Łukasz Langa <lukasz at langa.pl> added the comment:

Andrew is right because a Condition *is* a lock.  The confusing thing about this construct is that the actual logic "condition" that we're waiting for is external.


It can be controlled by another coroutine that will just let us know by calling `cond.notify()` when the condition is met.  On the receiver side it looks like this:

    async with cond:       # in this block you hold the lock
        await cond.wait()  # (this temporarily releases the lock as long as it waits)
        print("Another coroutine called .notify().  I hold the lock now!")

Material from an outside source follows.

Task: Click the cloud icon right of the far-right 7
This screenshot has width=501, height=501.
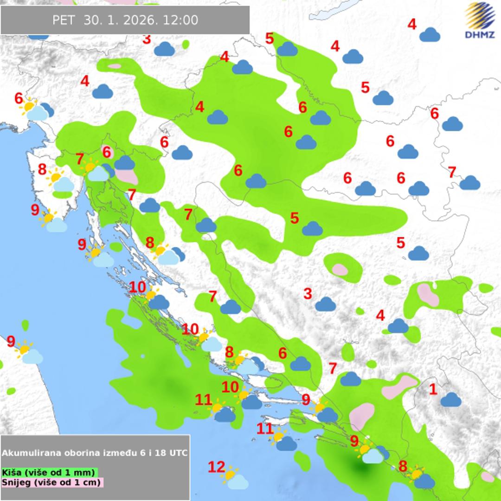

It can also be used like Andrew demonstrated above, where *we* run the logic "condition" check ourselves and that check *also* requires a lock to be correct:

    async with cond:                              # in this block you hold the lock
        while not condition_check_with_lock():    # <- this is the actual "condition" check
            await cond.wait()                     # (temporarily releases the lock while it waits)
        print("Check passed and I'm holding the lock now!")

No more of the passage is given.